From Shelley’s dazzling glow or thunderous haze,
  From Byron’s tempest-anger, tempest-mirth,
Men turned to thee and found—not blast and blaze,
  Tumult of tottering heavens, but peace on earth.
  
Nor peace that grows by Lethe, scentless flower,
  There in white langours to decline and cease;
But peace whose names are also rapture, power,
  Clear sight, and love: for these are parts of peace.
—Watson, William, 1890, Wordsworth’s Grave.    

219

  Wordsworth, working apart from his contemporaries, expressed man’s affinity to nature and man’s dependence on the cosmic order with greater reserve.
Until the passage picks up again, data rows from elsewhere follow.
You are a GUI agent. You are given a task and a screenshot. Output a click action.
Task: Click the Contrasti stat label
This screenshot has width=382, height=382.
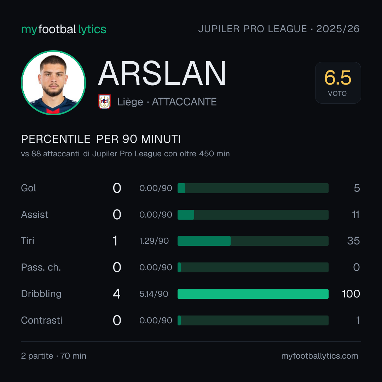pos(42,320)
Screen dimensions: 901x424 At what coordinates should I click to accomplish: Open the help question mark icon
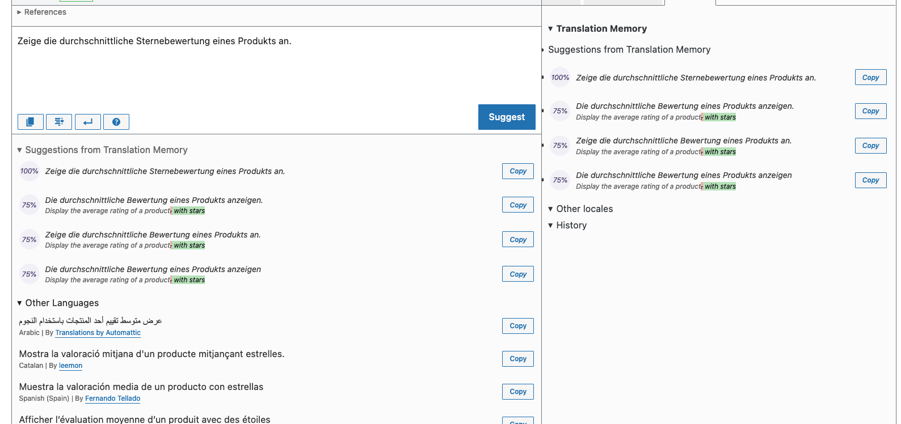[116, 122]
Still, it is difficult to go farther in nature-worship than Wordsworth did in those sublimely pathetic lines written above Tintern Abbey; and nothing indicates the difference between the Victorian and the Elizabethan touch on the world better than his blank verse fragment describing a pedestrian journey through the Simplon Pass.
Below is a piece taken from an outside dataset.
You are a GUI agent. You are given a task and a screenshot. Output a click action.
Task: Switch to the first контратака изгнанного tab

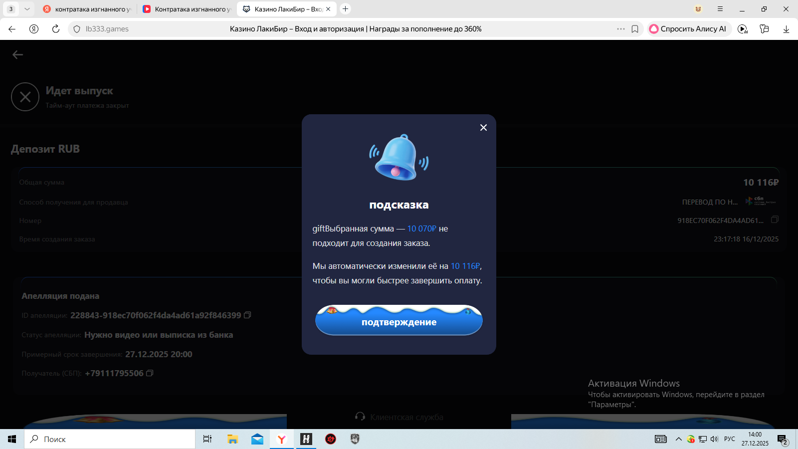tap(87, 9)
—Symonds, John Addington, 1890, Essays Speculative and Suggestive, vol. II, p. 271.    

220

  The forty years which have elapsed since his death have not brought to light one disgraceful action, one single utterance or incident that need shrink from day. Words with him were as sacred as things; his life was an absolutely consistent whole, the poet was the man. And it is this veracity and uprightness of moral character which makes us derive such invigoration from his poetry. The vision in the temple is made real to our minds by the fact that the prophet has shown his sincerity and trustworthiness in matters of which we ourselves can judge. In like manner also Wordsworth’s spiritual insight, his strong and unchanging moral convictions, come to us with imperative force because his eye for outward nature is so true, and his readiness to contemplate even her lowliest aspects is so unfailing. He stands out, with his steadfast countenance, his unshrinking gaze, his unfaltering utterance, his noble directness and singleness of purpose, in the midst of a perplexed and vacillating crowd; his voice gives no uncertain sound, his purpose is fixed, his faith is clear, he has looked Truth in the face, he has vowed himself to the service of Duty.

—Wordsworth, Elizabeth, 1891, William Wordsworth, Preface, p. ix.    

221

  The influence of Wordsworth upon his time has been the influence of the Gulfstream; it has flowed silently and surely, and has conquered…. We shall forgive him that his poetry has so little of passion in it, and upon the whole we shall be thankful for it. There are many other poets who can give us passion; but who else can give us peace?… If poetry is, as some one has beautifully described it, the Sabbath influence of literature, Wordsworth breaths upon us the very Sabbath of poetry—its rest, its devotion, and its healing calm…. The gift, then, that Wordsworth brings to us is serenity, and the message he delivers is simplicity. We do not go to him to be excited but to be strengthened. He, in his turn, does not pose before us in a dramatic attitude, as a suppliant for sentimental pity; he stands before us as a wise teacher, on whose lips are the words of everlasting life. Those who do not love him must revere him; but, for my part, I find it easy to do both. If poetry be something more than a pool of chaotic sentiment, that gives forth iridescent vapors, brilliant films and bubbles; if it be a healing stream, flowing clear as crystal from the throne of God and bordered by the trees of life; if it be an inspired voice, “a vision and a faculty divine,” then in Wordsworth I recognize the noblest poet of our century.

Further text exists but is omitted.